▶ **Exercise details**: Copy the lines of the material below word for word, starting at the line that contains "Task: Click the 'Gmail & G Suite' subtitle" and ending at the line that contains "Action: click(x=91, y=135)".

▶ **Stored data**:
---
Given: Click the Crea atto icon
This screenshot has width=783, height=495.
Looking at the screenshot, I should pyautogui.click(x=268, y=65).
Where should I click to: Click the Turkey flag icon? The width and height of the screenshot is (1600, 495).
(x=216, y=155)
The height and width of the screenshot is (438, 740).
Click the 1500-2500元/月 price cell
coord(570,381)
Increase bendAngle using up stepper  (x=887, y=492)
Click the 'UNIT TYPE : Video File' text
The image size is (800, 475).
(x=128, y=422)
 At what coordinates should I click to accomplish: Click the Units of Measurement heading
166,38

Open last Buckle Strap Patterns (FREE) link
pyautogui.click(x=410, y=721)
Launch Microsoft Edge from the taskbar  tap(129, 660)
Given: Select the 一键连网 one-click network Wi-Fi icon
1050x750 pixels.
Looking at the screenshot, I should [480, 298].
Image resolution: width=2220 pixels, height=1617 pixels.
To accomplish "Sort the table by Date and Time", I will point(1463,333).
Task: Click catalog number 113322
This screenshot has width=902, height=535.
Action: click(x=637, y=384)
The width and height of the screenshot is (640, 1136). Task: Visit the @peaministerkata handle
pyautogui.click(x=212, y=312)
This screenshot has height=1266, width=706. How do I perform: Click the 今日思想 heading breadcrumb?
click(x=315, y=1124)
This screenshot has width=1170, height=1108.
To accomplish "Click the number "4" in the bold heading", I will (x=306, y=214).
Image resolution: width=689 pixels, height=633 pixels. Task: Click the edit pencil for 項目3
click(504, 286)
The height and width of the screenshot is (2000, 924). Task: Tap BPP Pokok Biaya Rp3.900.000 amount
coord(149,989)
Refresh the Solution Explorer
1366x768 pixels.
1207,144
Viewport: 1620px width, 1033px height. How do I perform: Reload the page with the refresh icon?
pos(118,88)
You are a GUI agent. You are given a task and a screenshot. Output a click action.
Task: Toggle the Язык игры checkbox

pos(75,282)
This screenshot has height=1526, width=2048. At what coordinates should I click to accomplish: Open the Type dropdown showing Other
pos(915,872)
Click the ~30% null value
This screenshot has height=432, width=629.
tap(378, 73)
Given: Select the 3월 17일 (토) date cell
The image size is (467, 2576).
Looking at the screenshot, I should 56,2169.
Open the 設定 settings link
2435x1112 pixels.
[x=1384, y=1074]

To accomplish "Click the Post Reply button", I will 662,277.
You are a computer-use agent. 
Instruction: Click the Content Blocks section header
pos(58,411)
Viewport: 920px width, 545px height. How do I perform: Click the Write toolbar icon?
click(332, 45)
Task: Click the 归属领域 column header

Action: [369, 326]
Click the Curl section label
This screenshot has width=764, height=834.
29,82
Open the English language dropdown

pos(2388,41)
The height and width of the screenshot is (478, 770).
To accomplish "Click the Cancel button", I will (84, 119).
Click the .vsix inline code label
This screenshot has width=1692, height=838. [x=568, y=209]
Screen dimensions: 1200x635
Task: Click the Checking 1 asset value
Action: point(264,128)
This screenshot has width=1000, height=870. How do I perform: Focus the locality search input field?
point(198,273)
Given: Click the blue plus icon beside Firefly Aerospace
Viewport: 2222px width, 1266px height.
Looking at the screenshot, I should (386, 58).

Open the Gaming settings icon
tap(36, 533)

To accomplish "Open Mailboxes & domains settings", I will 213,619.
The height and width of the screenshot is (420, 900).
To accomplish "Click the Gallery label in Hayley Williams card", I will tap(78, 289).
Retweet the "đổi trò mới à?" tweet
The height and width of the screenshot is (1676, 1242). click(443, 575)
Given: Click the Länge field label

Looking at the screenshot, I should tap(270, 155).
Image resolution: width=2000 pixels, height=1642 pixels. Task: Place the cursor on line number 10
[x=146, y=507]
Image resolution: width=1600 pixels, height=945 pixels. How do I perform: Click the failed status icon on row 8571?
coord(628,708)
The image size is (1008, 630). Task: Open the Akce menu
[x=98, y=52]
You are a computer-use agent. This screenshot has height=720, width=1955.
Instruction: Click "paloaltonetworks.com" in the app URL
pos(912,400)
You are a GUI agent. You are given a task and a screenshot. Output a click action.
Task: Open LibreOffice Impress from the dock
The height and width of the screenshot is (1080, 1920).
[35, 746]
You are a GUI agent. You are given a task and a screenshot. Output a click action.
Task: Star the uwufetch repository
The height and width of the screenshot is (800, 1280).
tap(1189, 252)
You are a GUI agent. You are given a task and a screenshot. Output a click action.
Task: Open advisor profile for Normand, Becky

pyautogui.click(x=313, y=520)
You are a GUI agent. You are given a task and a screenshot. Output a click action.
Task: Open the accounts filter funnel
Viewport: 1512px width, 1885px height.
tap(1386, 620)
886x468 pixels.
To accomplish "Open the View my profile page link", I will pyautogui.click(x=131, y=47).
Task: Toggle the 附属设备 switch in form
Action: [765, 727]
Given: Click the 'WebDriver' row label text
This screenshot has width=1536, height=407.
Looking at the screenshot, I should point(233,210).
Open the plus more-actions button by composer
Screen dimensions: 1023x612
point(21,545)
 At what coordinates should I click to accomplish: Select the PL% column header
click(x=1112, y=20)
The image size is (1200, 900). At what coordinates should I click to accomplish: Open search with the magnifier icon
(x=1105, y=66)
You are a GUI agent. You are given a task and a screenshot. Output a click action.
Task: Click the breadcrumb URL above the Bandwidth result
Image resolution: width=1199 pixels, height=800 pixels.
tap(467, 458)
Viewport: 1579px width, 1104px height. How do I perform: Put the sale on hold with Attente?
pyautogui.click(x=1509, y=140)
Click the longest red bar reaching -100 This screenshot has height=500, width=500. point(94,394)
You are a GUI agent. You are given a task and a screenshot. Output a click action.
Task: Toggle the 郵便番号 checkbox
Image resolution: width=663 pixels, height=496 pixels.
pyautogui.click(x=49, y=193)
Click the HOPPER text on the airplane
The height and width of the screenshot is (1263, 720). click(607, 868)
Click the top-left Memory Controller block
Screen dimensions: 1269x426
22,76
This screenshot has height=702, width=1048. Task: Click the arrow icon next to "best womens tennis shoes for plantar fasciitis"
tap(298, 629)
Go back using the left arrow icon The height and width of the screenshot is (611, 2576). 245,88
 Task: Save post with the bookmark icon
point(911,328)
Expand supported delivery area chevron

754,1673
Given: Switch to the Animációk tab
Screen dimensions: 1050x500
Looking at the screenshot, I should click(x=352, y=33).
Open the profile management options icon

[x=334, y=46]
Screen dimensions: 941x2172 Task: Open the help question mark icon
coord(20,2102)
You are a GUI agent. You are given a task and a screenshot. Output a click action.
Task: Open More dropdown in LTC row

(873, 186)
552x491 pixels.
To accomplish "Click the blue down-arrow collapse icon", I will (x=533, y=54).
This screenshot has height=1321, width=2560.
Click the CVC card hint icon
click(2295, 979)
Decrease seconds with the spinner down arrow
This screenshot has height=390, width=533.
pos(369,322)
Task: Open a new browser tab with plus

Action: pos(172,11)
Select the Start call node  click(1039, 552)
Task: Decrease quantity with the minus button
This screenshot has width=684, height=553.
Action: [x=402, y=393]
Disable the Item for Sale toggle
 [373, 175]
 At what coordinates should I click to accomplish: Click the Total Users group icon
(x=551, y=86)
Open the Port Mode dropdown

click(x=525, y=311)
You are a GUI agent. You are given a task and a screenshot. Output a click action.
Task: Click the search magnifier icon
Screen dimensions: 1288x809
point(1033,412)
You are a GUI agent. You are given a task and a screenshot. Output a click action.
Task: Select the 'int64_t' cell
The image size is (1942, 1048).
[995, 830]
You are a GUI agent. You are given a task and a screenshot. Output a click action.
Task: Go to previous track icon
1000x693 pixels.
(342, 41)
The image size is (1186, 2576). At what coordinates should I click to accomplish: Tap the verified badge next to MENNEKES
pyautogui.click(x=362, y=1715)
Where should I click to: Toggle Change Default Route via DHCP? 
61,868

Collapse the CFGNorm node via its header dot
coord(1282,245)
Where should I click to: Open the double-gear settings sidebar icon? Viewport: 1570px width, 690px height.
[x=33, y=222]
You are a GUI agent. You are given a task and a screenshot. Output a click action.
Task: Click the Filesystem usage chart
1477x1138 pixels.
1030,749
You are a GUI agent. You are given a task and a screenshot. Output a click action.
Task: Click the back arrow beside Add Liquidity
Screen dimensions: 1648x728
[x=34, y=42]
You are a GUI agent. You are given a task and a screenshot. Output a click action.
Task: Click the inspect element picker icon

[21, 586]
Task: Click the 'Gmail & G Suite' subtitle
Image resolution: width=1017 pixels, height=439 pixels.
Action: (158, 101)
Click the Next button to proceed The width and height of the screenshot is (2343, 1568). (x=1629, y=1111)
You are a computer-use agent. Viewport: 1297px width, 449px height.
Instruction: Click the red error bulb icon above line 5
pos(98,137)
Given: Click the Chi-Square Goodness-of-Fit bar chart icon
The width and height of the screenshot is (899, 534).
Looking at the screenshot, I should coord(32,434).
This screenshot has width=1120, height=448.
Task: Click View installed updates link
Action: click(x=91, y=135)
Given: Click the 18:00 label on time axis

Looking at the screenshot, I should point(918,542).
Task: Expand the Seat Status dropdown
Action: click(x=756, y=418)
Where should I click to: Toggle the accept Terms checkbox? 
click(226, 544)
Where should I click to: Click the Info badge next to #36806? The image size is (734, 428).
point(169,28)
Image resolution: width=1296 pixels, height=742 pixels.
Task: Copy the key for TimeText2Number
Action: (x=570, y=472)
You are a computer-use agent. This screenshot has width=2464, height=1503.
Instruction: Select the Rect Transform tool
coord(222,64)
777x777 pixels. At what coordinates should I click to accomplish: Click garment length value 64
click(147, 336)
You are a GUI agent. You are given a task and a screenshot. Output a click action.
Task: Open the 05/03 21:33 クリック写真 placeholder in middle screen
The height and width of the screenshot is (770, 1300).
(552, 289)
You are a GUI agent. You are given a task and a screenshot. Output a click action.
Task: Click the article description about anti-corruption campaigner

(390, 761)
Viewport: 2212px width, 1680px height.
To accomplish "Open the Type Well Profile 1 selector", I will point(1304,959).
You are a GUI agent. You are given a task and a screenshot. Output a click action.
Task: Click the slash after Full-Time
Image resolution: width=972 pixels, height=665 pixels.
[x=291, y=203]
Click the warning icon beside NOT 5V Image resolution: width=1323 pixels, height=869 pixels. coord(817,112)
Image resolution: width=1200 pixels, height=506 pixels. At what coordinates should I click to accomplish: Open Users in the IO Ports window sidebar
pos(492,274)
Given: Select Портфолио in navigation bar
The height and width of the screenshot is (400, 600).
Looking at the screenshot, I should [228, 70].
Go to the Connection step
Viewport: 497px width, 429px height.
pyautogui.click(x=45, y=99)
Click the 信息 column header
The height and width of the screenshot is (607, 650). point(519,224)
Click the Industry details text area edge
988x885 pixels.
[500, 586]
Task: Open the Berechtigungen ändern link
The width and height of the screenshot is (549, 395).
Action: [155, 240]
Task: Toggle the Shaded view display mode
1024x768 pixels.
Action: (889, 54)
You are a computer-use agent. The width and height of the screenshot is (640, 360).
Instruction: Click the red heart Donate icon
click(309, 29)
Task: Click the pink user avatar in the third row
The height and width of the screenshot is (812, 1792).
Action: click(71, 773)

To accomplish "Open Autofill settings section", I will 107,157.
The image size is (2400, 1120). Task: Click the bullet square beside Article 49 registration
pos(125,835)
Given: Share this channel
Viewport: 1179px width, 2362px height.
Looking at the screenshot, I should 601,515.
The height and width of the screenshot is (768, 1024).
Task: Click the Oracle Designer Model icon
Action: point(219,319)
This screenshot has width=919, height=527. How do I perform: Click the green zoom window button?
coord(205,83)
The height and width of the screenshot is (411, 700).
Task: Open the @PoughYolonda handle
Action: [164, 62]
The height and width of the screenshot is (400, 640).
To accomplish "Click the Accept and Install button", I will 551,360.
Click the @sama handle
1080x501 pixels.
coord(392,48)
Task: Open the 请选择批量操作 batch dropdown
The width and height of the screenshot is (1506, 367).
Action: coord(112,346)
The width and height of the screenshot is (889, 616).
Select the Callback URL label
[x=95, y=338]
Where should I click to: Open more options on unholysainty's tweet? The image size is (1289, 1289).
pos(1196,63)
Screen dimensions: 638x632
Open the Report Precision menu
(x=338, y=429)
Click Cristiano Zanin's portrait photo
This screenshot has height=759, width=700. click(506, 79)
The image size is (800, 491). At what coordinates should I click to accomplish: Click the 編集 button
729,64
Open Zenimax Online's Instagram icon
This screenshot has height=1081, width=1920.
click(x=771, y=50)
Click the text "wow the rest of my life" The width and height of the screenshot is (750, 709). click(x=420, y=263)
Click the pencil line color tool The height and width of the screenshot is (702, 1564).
---
▶ **Written answer**:
Task: Click the 'Gmail & G Suite' subtitle
Image resolution: width=1017 pixels, height=439 pixels.
Action: (158, 101)
Click the Next button to proceed The width and height of the screenshot is (2343, 1568). (x=1629, y=1111)
You are a computer-use agent. Viewport: 1297px width, 449px height.
Instruction: Click the red error bulb icon above line 5
pos(98,137)
Given: Click the Chi-Square Goodness-of-Fit bar chart icon
The width and height of the screenshot is (899, 534).
Looking at the screenshot, I should coord(32,434).
This screenshot has width=1120, height=448.
Task: Click View installed updates link
Action: click(x=91, y=135)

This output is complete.